■ DIRECTIONS FOR THIS TASK: Repeat everything in the listing exactly, except for the images.

■ DATASET EXTRACT:
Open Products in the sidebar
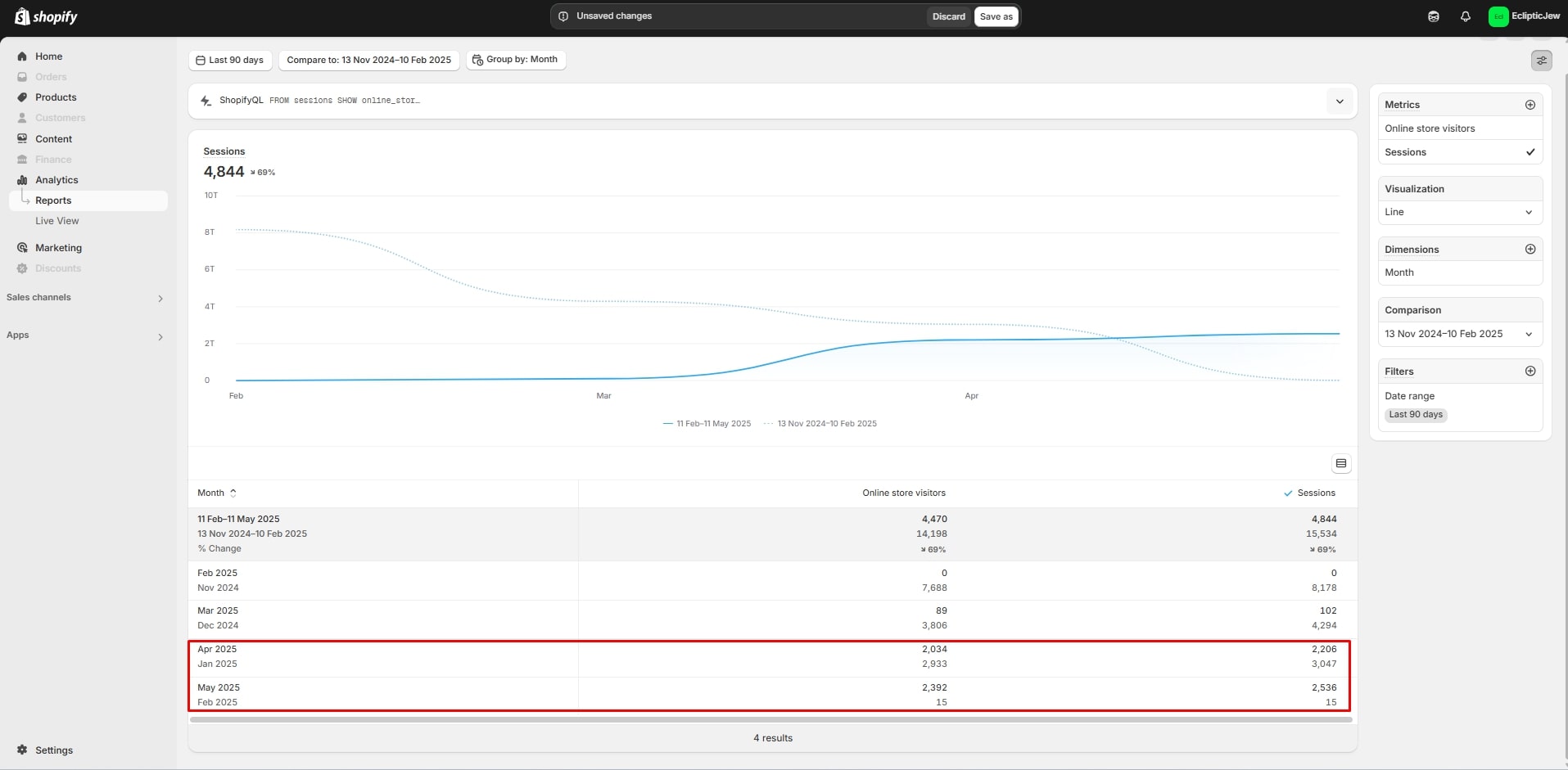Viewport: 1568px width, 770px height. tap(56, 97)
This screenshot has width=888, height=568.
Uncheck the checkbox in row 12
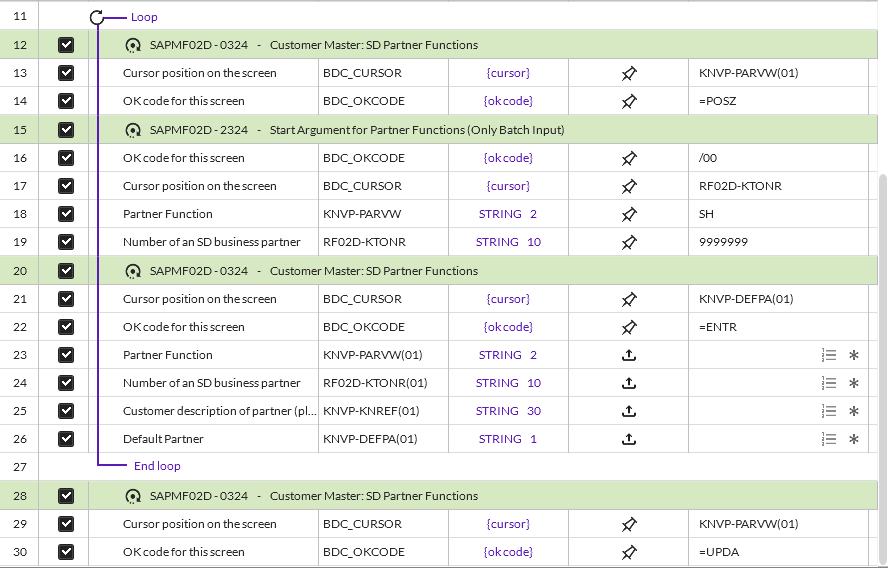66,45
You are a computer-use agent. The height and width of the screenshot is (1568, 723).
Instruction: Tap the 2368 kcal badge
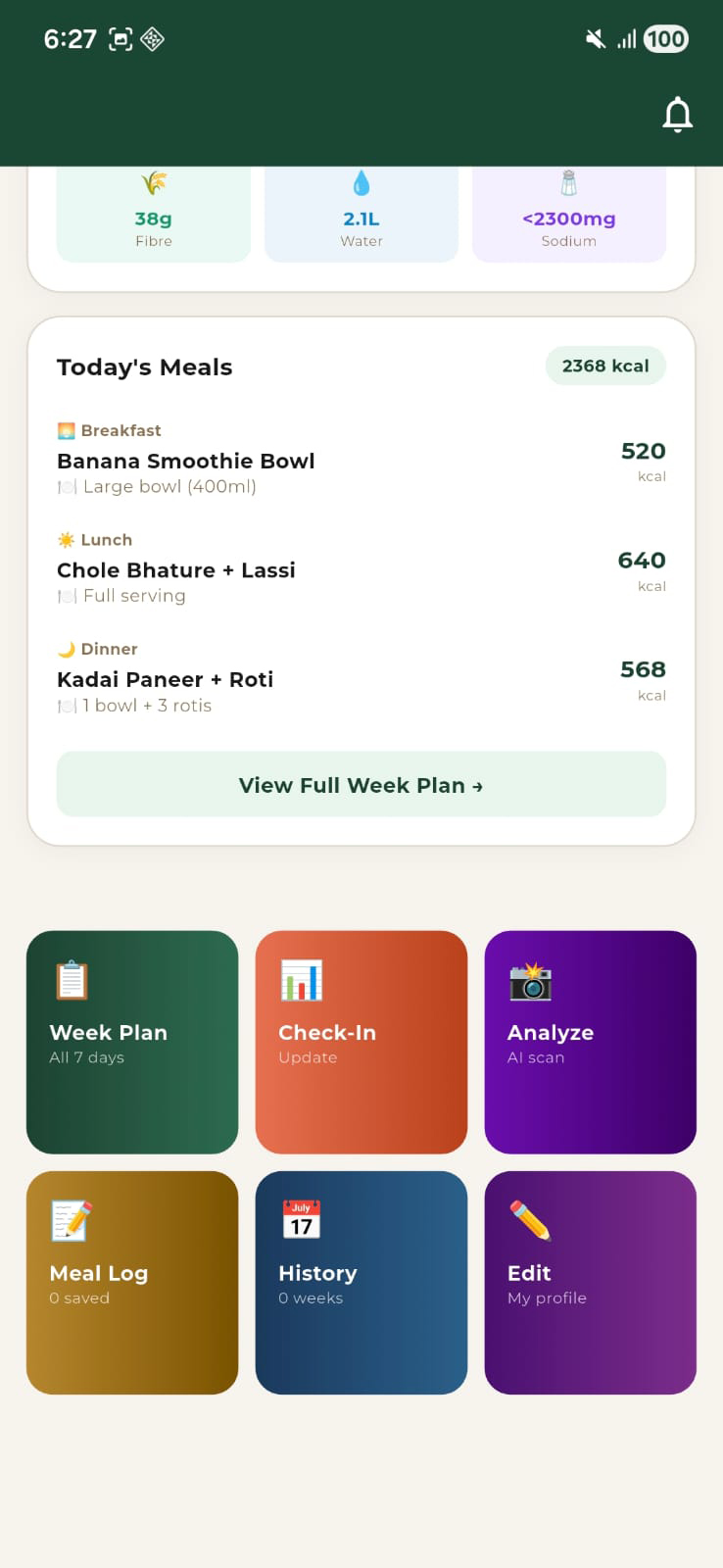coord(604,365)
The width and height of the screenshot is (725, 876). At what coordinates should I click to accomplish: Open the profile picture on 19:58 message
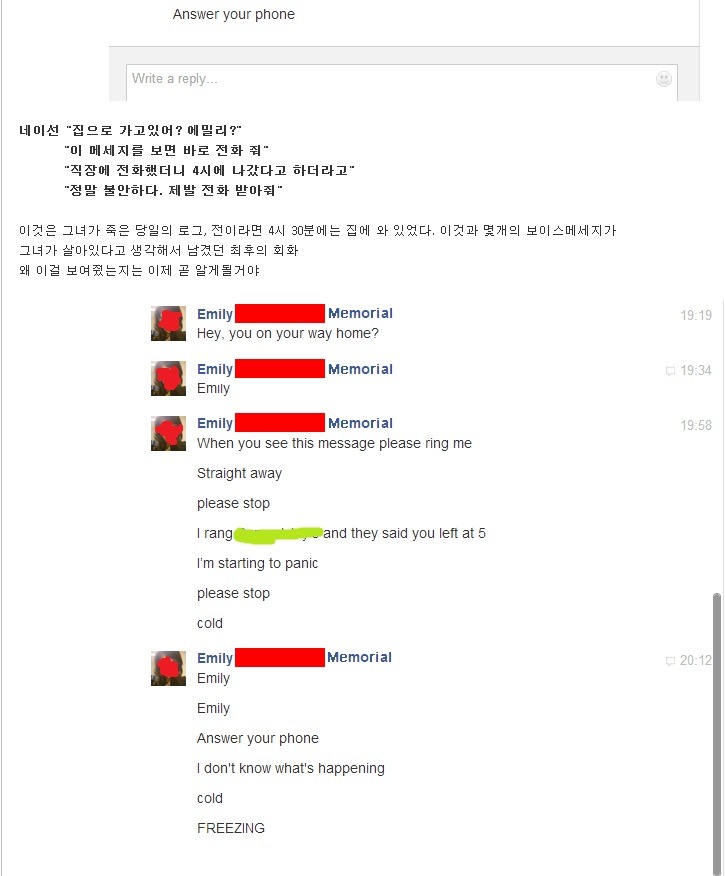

■ PROBLEM SOLUTION:
Open Products in the sidebar
Viewport: 1568px width, 770px height. tap(56, 97)
This screenshot has width=888, height=568.
Uncheck the checkbox in row 12
66,45
You are a computer-use agent. The height and width of the screenshot is (1568, 723).
Instruction: Tap the 2368 kcal badge
coord(604,365)
The width and height of the screenshot is (725, 876). At what coordinates should I click to accomplish: Open the profile picture on 19:58 message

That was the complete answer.